--- START ---
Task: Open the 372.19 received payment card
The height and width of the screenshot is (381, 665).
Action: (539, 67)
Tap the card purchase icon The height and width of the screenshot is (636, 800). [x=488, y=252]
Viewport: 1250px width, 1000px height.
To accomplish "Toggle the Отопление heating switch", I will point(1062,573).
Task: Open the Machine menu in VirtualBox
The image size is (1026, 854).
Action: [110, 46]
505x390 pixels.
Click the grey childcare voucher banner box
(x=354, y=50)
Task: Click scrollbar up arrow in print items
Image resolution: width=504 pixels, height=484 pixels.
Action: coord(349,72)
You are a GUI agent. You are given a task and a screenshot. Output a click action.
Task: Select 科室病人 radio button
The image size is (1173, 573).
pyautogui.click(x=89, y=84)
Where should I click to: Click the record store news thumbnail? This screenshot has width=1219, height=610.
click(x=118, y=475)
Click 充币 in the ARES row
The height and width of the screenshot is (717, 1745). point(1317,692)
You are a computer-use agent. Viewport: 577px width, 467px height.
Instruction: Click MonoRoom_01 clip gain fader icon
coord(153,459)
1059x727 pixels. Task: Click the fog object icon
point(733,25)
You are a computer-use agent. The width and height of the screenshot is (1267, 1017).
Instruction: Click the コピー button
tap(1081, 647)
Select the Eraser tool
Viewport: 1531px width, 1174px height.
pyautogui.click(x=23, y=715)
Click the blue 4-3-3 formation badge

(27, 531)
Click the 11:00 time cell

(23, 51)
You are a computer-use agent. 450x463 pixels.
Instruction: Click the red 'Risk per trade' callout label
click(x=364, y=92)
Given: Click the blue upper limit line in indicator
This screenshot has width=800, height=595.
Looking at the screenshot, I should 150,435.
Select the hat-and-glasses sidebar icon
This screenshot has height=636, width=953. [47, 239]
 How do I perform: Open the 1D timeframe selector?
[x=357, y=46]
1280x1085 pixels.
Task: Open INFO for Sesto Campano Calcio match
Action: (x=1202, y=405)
--- END ---
_Task goal_.
State the number of lines in the records that hold the string "card", and add nothing.

_Solution to this exercise_.
2